Anecdotally, people writing in relatively niche languages (the ones that are generally available as single-semester electives if at all) are still doing all right since the talent pool is quite small and the pool of companies using those niche languages is similarly limited (but they frequently need another body). Specialization is like the only thing you can use to differentiate yourself, at this point, so it pays to have something weird on your resume to separate you from the 5000th Java/Python candidate. As a person who reviews resumes and interviews candidates, I have a significant bias for people who do that since it demonstrates the quality I actually want (curiosity) rather than the one on the job listing (X years of experience in Y).

[–] buh@hexbear.net 12 points 1 month ago (10 children)

what are some examples of such languages

[–] Speaker@hexbear.net 4 points 1 month ago* (last edited 1 month ago)

▸ **Brief A**: Quote every parenthetical remark that appears in the opening paragraph of the thread about niche programming languages.
▸ **Brief B**: Go on with the thread about niche programming languages from the point where it stops.
The listing after this thread is not needed for any of this work.

▸ **Stored records**:
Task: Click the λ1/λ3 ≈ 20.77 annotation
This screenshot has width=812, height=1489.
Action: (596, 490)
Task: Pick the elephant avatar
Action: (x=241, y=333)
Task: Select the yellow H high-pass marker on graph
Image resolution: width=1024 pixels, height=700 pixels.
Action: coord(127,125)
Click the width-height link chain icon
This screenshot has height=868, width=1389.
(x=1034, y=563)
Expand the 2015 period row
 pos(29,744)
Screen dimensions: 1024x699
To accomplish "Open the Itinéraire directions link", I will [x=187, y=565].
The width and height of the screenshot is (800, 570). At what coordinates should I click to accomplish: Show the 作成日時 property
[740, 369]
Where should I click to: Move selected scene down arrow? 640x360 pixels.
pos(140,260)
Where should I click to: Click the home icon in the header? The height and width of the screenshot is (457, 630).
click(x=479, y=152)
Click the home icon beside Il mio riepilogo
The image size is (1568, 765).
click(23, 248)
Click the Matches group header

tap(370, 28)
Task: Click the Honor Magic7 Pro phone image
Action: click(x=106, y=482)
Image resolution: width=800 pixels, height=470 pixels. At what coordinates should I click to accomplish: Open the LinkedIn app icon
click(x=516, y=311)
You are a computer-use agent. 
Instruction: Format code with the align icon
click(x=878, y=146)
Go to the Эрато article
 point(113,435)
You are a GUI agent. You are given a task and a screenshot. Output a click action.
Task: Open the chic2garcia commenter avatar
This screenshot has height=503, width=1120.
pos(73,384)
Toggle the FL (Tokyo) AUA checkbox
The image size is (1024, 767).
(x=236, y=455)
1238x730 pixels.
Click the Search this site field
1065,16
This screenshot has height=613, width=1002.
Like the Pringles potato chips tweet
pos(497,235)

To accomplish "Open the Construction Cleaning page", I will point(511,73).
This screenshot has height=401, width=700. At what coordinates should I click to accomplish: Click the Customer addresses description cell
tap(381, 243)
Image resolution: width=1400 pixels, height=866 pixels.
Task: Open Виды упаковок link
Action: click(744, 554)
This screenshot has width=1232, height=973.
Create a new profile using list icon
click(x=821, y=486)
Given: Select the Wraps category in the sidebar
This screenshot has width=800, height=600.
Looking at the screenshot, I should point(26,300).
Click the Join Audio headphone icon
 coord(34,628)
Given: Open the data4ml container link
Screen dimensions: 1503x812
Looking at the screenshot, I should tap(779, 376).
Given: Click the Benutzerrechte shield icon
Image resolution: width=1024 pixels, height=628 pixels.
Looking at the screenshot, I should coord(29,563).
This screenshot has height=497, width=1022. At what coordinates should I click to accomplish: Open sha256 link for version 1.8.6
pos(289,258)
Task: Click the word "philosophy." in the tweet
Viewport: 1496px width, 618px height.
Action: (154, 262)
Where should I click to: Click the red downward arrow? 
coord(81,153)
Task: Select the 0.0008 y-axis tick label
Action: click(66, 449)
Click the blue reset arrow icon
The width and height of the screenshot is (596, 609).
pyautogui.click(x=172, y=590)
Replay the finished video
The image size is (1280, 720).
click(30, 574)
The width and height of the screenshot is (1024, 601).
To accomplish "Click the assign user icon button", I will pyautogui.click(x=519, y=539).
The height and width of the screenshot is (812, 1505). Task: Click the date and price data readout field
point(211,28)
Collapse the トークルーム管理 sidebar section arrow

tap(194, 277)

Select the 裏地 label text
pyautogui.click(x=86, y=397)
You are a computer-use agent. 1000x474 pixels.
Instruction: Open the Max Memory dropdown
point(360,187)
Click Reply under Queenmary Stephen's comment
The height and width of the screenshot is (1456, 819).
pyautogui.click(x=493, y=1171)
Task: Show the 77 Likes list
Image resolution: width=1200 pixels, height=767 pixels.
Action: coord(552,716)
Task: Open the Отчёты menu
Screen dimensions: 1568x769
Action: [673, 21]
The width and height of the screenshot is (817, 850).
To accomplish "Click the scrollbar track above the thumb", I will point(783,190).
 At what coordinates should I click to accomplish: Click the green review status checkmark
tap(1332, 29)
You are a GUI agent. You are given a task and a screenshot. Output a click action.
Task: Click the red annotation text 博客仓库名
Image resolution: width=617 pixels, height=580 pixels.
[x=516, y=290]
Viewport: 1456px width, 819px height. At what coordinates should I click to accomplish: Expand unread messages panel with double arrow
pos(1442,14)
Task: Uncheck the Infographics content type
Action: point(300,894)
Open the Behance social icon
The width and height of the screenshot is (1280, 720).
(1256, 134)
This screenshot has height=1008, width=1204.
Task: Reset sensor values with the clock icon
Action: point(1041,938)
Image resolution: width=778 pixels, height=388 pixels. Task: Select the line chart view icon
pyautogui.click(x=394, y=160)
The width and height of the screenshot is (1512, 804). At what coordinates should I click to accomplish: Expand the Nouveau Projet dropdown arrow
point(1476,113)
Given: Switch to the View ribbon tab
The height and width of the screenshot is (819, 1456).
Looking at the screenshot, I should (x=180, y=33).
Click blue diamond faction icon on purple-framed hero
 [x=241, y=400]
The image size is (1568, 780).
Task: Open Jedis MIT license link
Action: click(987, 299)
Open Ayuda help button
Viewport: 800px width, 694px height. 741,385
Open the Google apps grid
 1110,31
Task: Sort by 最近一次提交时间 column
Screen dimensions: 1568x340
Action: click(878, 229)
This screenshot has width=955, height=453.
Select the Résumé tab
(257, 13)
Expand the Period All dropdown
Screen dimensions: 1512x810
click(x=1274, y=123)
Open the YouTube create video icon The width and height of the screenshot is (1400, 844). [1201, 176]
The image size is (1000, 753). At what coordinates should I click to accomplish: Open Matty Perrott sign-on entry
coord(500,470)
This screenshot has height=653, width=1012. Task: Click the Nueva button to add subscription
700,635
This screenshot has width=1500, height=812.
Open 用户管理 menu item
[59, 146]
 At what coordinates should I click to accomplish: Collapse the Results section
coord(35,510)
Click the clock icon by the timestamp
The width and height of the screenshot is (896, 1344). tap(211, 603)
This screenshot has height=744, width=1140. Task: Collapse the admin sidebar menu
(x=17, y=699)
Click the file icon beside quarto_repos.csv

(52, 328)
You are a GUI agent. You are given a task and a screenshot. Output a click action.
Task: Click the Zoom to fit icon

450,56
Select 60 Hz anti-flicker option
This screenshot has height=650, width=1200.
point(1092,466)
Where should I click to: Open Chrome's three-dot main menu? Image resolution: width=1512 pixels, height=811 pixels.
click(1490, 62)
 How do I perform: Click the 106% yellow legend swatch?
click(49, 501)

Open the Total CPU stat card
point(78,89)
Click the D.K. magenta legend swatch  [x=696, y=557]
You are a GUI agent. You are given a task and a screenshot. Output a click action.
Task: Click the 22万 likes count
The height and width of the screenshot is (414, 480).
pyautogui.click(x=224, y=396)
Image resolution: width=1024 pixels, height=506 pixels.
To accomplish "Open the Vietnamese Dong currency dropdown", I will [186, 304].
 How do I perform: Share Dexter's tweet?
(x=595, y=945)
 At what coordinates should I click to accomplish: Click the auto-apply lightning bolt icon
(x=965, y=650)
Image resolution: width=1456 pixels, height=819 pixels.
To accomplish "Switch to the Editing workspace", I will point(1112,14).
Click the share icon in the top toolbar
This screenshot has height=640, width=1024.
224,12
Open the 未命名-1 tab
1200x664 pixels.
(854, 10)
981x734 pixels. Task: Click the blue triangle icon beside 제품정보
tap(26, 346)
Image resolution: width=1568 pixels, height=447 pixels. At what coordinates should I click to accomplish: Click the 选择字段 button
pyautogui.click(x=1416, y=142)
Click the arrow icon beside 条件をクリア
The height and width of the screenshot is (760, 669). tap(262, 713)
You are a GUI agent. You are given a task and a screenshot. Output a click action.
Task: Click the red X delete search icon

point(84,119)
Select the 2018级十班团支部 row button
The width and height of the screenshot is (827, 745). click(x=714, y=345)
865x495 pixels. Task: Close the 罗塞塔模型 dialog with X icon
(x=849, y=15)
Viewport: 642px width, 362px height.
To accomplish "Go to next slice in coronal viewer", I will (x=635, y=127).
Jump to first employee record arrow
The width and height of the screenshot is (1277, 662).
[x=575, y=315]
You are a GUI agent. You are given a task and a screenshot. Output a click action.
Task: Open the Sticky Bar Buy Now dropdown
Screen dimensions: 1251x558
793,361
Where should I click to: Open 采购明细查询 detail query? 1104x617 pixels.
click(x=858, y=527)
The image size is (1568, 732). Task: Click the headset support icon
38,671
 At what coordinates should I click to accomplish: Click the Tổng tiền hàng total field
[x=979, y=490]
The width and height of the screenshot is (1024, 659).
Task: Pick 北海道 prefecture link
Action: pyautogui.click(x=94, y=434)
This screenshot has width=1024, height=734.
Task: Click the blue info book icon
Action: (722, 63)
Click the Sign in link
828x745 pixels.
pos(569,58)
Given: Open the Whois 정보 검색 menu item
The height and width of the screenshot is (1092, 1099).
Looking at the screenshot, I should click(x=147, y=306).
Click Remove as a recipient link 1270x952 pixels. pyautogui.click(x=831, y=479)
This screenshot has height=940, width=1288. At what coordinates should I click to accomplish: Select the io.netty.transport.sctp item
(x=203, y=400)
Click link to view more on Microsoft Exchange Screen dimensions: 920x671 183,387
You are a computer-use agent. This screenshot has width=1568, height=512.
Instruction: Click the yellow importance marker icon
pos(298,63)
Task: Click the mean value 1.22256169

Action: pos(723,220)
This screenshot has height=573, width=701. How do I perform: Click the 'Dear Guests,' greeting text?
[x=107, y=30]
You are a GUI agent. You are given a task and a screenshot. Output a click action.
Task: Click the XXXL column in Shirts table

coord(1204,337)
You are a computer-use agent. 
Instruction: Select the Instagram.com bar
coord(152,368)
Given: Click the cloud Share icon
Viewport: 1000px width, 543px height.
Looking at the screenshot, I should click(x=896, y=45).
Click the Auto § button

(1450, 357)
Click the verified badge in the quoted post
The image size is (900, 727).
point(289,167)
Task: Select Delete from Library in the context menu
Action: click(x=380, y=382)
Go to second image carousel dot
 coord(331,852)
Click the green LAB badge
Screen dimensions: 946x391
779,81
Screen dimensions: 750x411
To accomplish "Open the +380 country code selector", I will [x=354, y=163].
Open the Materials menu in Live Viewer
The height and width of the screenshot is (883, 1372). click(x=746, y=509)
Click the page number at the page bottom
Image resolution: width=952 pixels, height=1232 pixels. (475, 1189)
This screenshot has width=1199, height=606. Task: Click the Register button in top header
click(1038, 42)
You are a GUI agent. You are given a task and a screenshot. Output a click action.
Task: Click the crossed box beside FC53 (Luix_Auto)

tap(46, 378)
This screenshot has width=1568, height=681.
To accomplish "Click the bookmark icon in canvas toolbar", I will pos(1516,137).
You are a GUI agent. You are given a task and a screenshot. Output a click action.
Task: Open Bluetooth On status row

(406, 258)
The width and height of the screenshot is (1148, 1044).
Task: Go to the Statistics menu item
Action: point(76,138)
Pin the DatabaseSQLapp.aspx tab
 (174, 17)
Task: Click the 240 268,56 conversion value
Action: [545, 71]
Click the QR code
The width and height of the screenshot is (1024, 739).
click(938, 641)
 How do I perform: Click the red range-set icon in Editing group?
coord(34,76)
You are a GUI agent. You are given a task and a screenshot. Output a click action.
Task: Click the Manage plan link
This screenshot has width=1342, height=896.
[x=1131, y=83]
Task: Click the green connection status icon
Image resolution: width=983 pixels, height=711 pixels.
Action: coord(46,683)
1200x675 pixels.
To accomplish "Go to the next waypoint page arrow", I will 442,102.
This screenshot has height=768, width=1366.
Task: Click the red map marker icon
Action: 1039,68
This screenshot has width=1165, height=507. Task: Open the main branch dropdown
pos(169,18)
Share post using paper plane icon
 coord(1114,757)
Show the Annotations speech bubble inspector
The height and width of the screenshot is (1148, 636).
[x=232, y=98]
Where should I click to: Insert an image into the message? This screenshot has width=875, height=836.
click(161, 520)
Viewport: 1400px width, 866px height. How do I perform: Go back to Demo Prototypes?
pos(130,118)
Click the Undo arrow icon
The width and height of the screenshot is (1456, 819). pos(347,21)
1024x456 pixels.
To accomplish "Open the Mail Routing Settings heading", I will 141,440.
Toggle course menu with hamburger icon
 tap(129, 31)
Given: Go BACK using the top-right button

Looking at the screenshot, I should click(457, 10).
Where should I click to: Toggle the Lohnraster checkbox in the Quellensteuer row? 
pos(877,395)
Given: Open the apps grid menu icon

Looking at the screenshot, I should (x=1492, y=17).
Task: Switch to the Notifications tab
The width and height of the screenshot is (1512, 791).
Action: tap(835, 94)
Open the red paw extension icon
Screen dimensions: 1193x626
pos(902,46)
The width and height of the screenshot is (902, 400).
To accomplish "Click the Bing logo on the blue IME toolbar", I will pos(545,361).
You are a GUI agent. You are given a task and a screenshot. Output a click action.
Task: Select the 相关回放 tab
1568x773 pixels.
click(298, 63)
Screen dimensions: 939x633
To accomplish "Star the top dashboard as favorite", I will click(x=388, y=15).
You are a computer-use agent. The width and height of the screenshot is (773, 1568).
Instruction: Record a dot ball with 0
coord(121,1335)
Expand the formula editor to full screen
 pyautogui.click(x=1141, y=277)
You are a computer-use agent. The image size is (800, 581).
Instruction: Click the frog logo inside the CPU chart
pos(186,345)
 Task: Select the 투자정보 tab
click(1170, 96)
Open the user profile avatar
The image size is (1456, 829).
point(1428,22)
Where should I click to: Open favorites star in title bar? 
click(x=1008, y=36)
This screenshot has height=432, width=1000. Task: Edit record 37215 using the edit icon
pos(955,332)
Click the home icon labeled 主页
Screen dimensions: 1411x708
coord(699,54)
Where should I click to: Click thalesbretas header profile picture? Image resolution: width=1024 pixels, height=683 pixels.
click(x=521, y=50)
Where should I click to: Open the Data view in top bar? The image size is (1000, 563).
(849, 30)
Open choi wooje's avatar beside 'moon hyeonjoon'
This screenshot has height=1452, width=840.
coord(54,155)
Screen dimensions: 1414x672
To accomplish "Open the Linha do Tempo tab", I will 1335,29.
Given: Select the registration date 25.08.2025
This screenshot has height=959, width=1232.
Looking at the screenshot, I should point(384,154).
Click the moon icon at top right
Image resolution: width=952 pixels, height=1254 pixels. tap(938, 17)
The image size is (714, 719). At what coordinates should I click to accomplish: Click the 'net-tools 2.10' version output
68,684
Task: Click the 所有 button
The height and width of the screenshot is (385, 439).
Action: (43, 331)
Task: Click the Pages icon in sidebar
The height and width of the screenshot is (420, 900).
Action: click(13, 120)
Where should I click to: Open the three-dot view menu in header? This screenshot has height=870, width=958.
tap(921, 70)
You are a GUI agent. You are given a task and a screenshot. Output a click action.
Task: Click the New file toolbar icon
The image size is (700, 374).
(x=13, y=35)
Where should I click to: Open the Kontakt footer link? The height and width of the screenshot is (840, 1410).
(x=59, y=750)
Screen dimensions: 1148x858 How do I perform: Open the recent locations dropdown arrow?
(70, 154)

▸ **Reply A**:
- (the ones that are generally available as single-semester electives if at all)
- (but they frequently need another body)
- (curiosity)
- (X years of experience in Y)

▸ **Reply B**:
Functional languages like Scala, Haskell, and Lisp dialects are prominent in some industries. Scala is especially workable since it runs on the JVM so there are plenty of Java shops with a chunk of Scala that needs maintaining. Haskell is a little worse on pay since it's a very enthusiast-driven language, so people will take a hit on pay to write the language they like. Most of the jobs are also in crypto and other evil shit, so it's kind of depressing when the market is otherwise cold.

Rust is still in this category, though it's in a hype cycle right now so the market can be weird. Modern PHP is having something of a renaissance, so if you don't still write the ancient garbage version then you can get into some neat spaces.

I also imagine knowing how to write modern C++ will probably get you quite far, considering how much of the industry still writes the C++ I learned in high school.